Adolph had risen to a level of respect that wasn’t granted to many store owners. The adults respected Adolph for very different reasons than the neighborhood children and teenagers. Adolph never asked for anyone’s respect or attention. His place in the neighborhood pecking order just came naturally because he was so obviously a good man who took pleasure in the services he offered.
You had to respect a man that worked so hard to produce tasty treats and a wholesome atmosphere. He charged as little as possible for his meals and desserts so the struggling blue collar neighbors could afford a night out or a treat for their children. He hired many people from the neighborhood to create his confections and chocolate. He offered neighborhood women with names like Dottie and Trixy a decent wage as lunch and dinner rush waitresses to help support their families.

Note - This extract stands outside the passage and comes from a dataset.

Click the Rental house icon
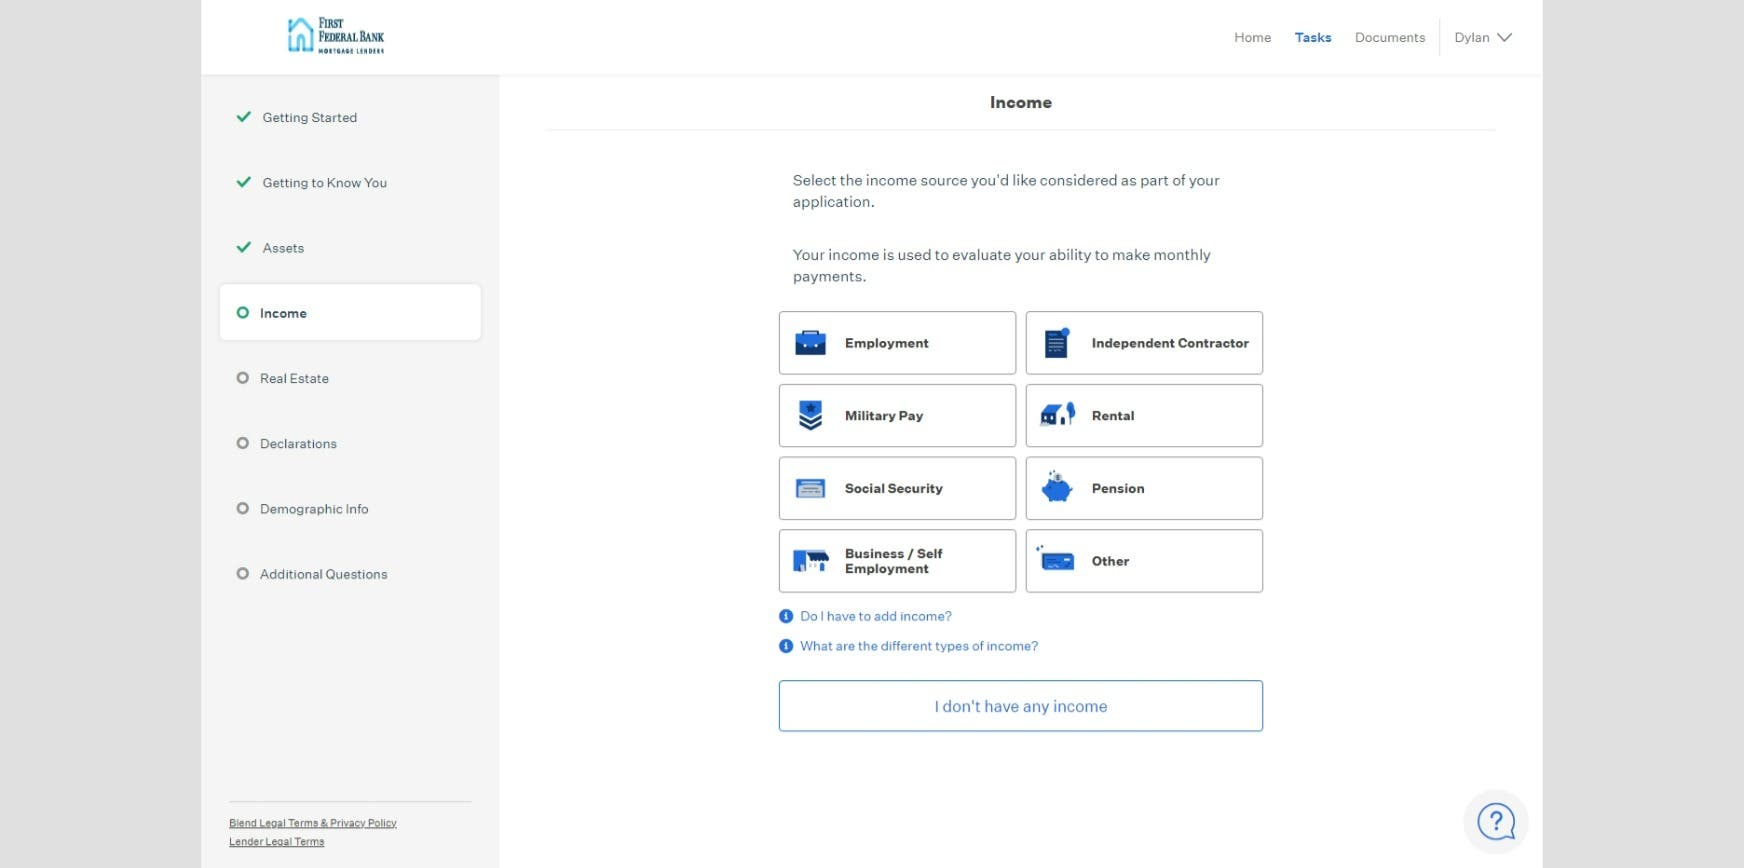1744x868 pixels. (1057, 415)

The fact was that Adolph was all about the children. He was so happy to give a little treat to the children of customers. Permission was never asked. It was a given that if an adult came in with a little boy or girl a treat would come out of that apron pocket. And as I think about Adolph now, I don’t even know if he had any children of his own.
I severed my relationship with Adolph earlier that I should have. I never took my proper place in that back room as a teenager. By the time I reached my teens, jukebox music had fallen off in popularity and I was all about album rock. I turned my back on an institution with the rest of the kids my age and when I was about half way through high school, Adolph locked his door for the last time.
I never went back for a last look or to say goodbye to Adolph because I was too busy being a teenager to notice the "Going out of Business" sign. I clearly remember the day I passed by and saw construction workers gutting the old Ice Cream Shop to make way for a Greek Diner.
Ii didn’t hit me then. I had a great deal of maturing before I would feel the sense of loss or the guilt for not even stopping in to say goodbye to a man who played such an important role in my development. But now I look back saddened by the fact that I never saw or heard from Adolph again in my life.
The restaurant that replaced Adolph’s is still there. I can go sit there and remember those days but the setting seems so lifeless and so very small.